Arbasino vuole continuare a essere il social scientist della cultura, e dell’Italia. Con il consueto insight, teorico e pratico. A p. 13 in tredici righe c’è tutta la letteratura italiana: le ultime parole famose di patrioti sotto i patiboli, le guerre, fatte e non fatte, i piccoli maneggi culturali, gli affetti domestici, con le malattie di mamme e nonni, le vite ermetiche al caffé, il transito dai Littoriali al Soviet tramite la Resistenza, le storie attorno a Mamma Rai. Se non tutta, per tre quarti c’è tutta la narrativa. Con gli elenchi rabelaisiani prediletti. Con l’incredibile, pittorica, memoria. Ma ora con tristezza, camuffata da nostalgia, per l’irrimediabilità – non c’è limite al peggio.
Arbasino, seppure affettato, scrive per il lettore: chi ama leggere, anche meno di un libro al giorno, anche solo una pagina, un capoverso. Brillante, arguto. Specie nella mimesi dei linguaggi correnti, per l’ossessione della non significanza – e allora dove va la società, la politica? È da un trentennio il poeta “civile” della contemporaneità – lo snobismo sarà il migliore punto di osservazione di una decadenza democratica. Seppure misconosciuto, per non essere un compagno di strada, non affidabile, pervicace solitario. Riottoso, benché beneducato. È la sola voce laica in circolazione, e senza ammiccamenti, a differenza dei suoi coetanei, anzi severo, benché scherzoso.

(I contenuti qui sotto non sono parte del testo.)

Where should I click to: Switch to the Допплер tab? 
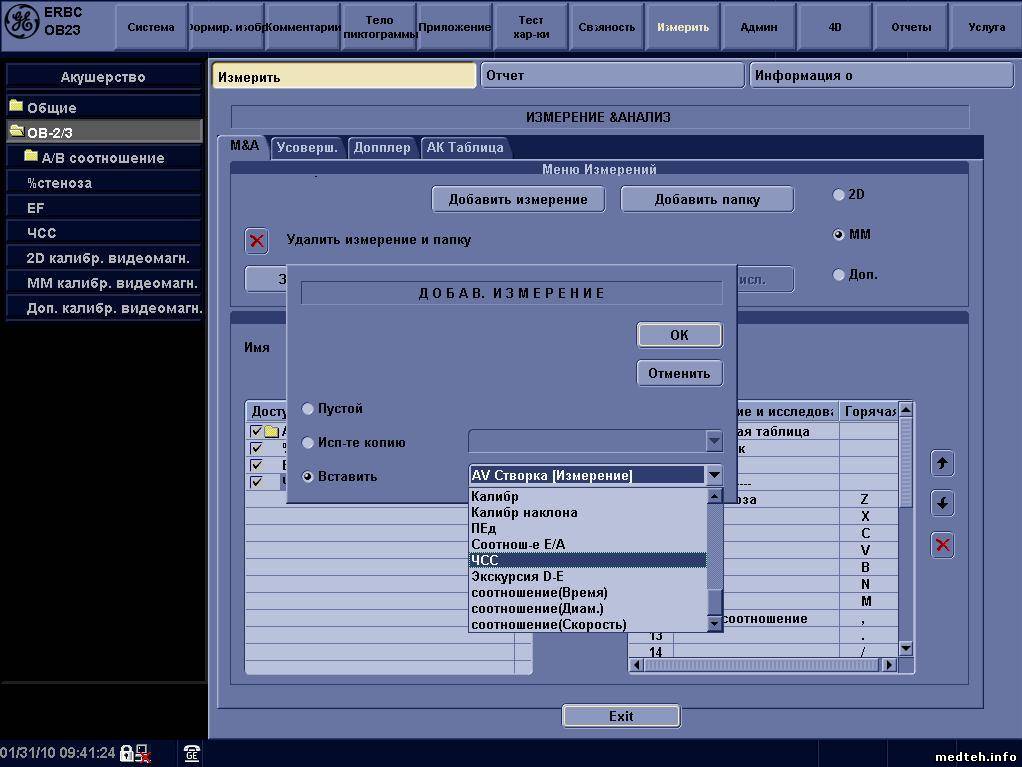click(382, 147)
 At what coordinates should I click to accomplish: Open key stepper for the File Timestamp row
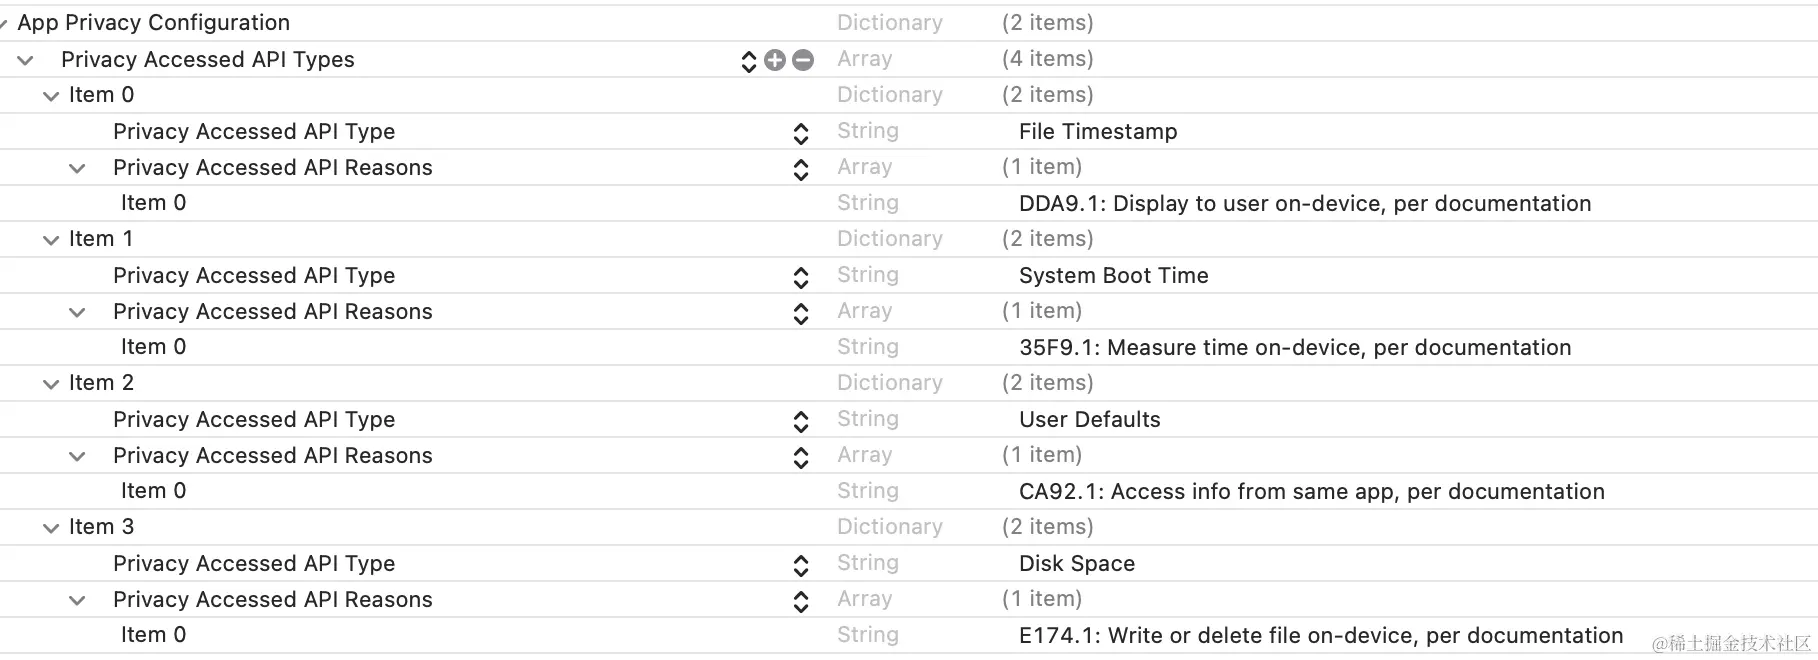pyautogui.click(x=800, y=133)
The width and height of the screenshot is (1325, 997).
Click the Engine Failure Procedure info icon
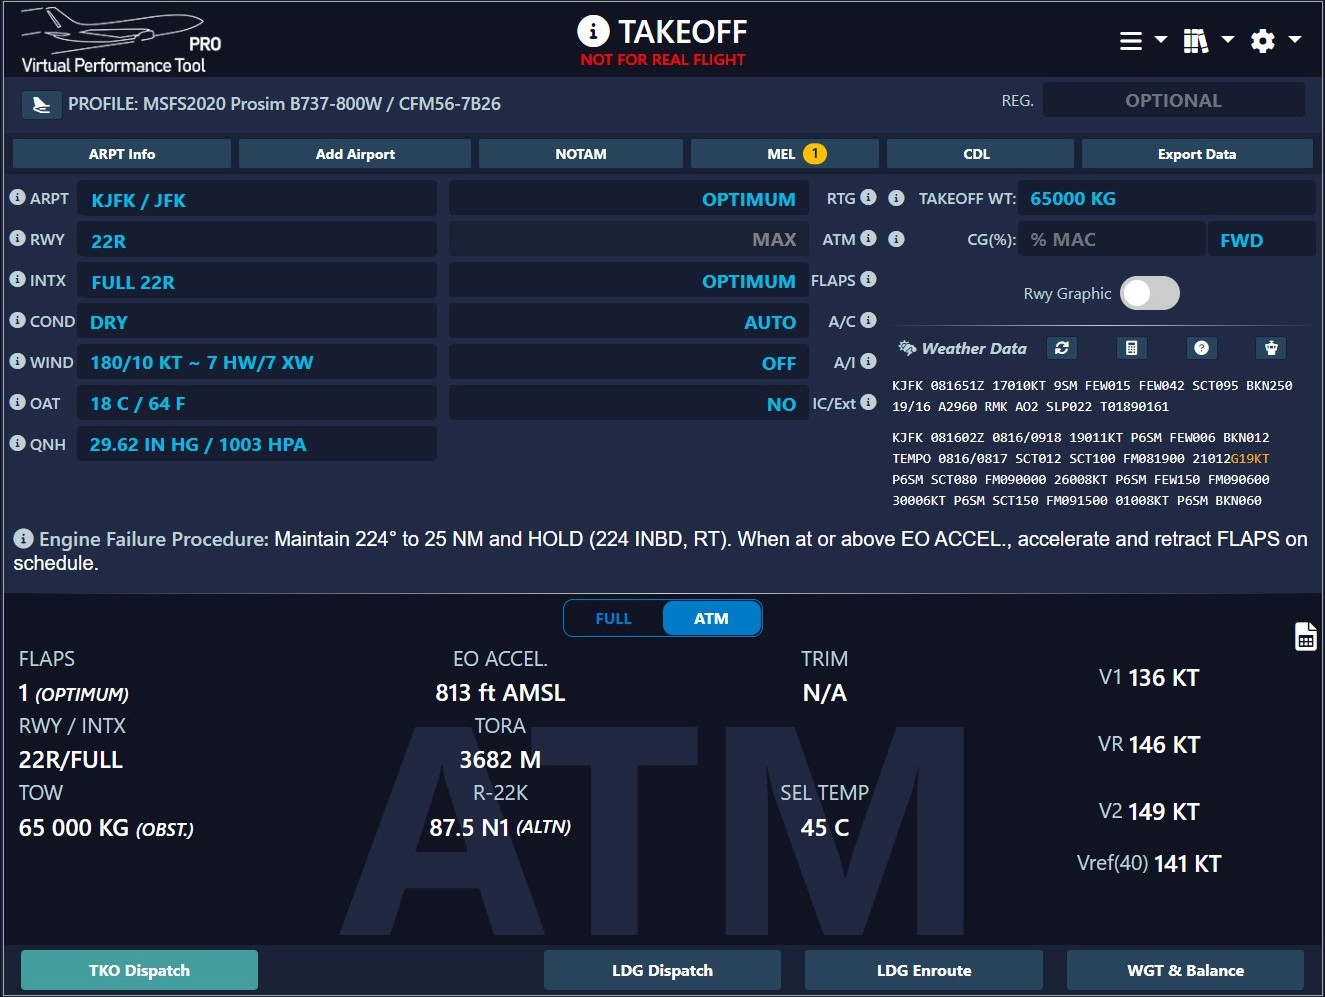point(23,539)
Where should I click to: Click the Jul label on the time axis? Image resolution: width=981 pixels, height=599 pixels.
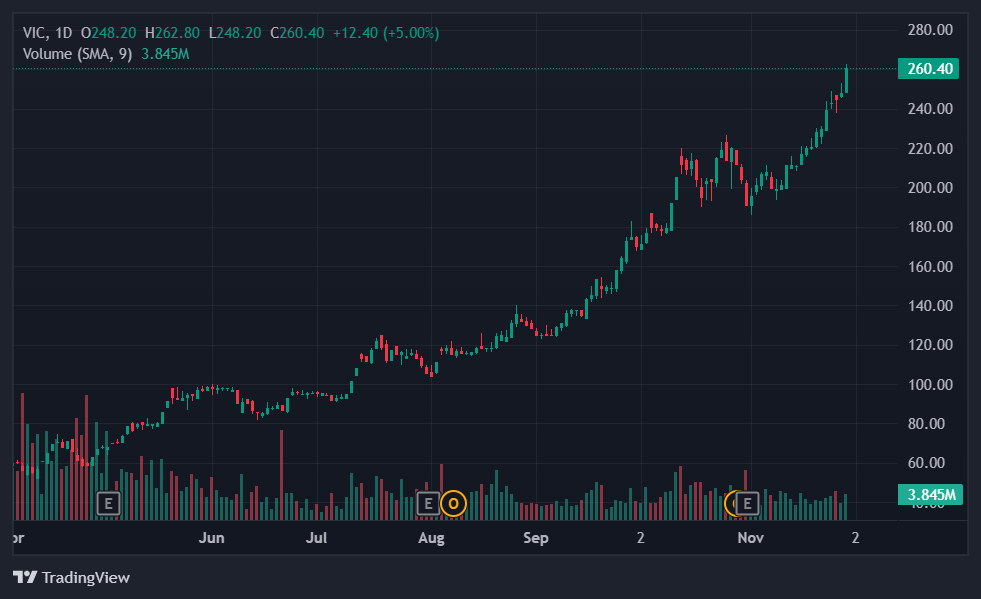tap(317, 538)
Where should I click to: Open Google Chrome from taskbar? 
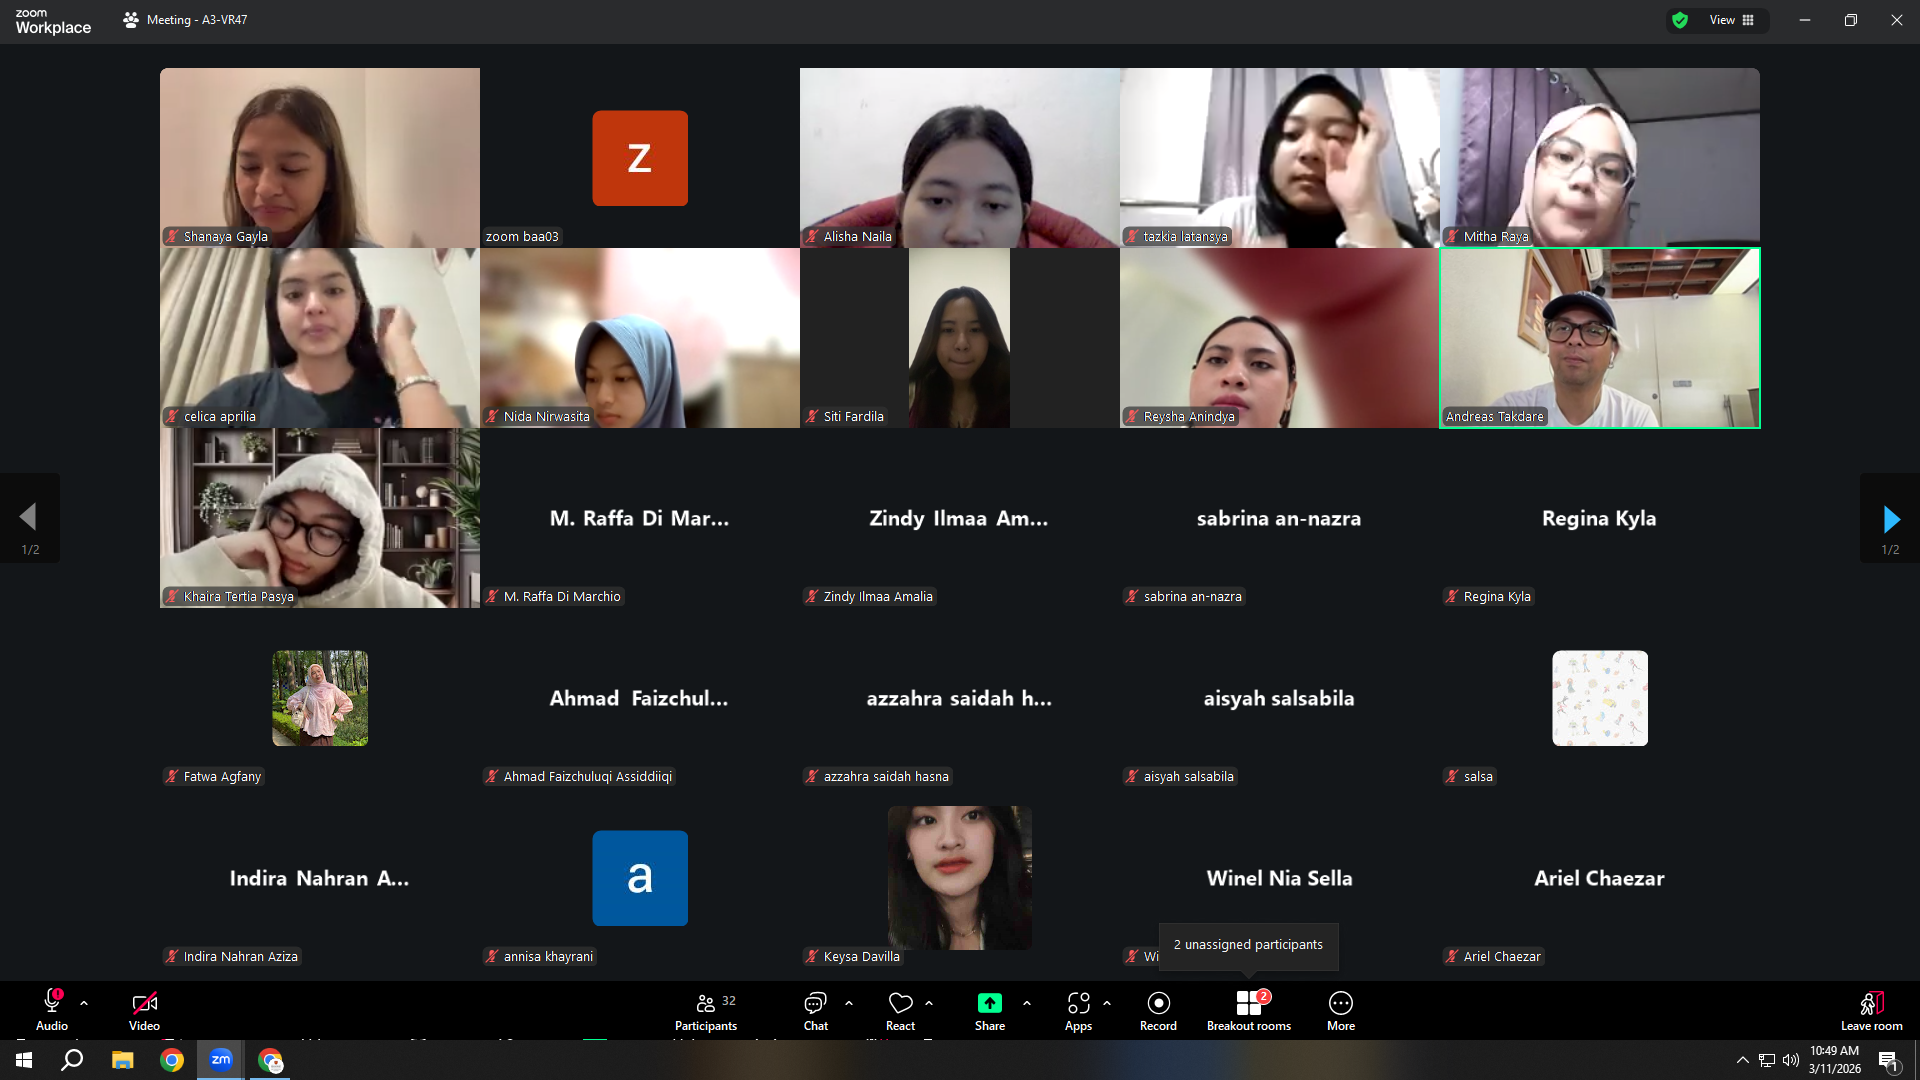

Questo nella prima metà, proseguendo le serie di “Rap!” e l’appassionato “Paesaggio italiano con zombi” di fine millennio. Nella seconda, “Memorial”, Arbasino prosegue implacabile il campionario, avviato su “Repubblica” nel nuovo millennio e proseguito con Gadda (“L’Ingegnere in blu”), degli anni 1950 e 1960. L’ennesima riscrittura, a rate, di “Fratelli d’Italia”. Con una chiave di verità, seppure non voluta: lo fa in polemica col Maggio. Secondo il principio che il Sessantotto no, non si può. Non solo il quarantennale, ma nemmeno l’evento. Mentre il Sessantasette invece… La nostalgia è della cultura come vita dello specialissimo ventennio, suo e dell’Italia. Il genere di giornalismo in auge con la Fallaci, senz’altro preferibile alle paginate da ufficio stampa di questa o quella velina, tutte peraltro integerrime, col loro robusto calciatore. Sempre per la morale: al peggio non c’è limite.
La nostalgia è di “Sessanta posizioni”, i vagabondaggi in Francia, Germania, a San Francisco, che sempre sorprende Arbasino per l’ingegnosità del farsi, e nella London ex swinging, tra i saggi del secolo. Un panorama che, rivisitato oggi, appare deserto. Quello sì kitsch, o cheap, insomma sciocco, tanto è pretenzioso e vacuo. Il problema di Arbasino, dopo i “Rap!” e gli “Zombi”, è che non c’è più niente da irridere. L’Italia è inconsistente. È un corpo morto, seppure imbrillantato. E non nelle “vite basse” ma nelle migliori famiglie, nelle quali l’autore si è costretto. E dunque la satira graffia a vuoto, punge sul grasso, per essere Swift ci vuole una società ben solida da aggredire. Klaus Wagenbach, quivi citato, lamentava a Torino vent’anni dopo, nel 1992, o era il 1994, che “la letteratura è fatta qui dai giornalisti”, qui in Italia, lo lamentava con lo “scrittore giornalista”, uno dei tanti. È tempo più che altro di tebaide.
Le vite basse ci sono sempre state, è la loro natura, il trito della vita, e non urtano nessuno. Sia le “signora mia” e le casalinghe di Voghera, che le loro figlie: sono modeste e non contano. A meno di non farle lievitare, con le cattive amicizie e il democraticismo d’obbligo, a Paese, che per di più si pretende civile. Anche se al loro desco si mangia male, arricciando il naso. Il Sessantotto sarebbe piuttosto Arbasino - lo scrittore è sempre incinto prima del tempo giusto. Meno il birignao, o con un birignao diverso.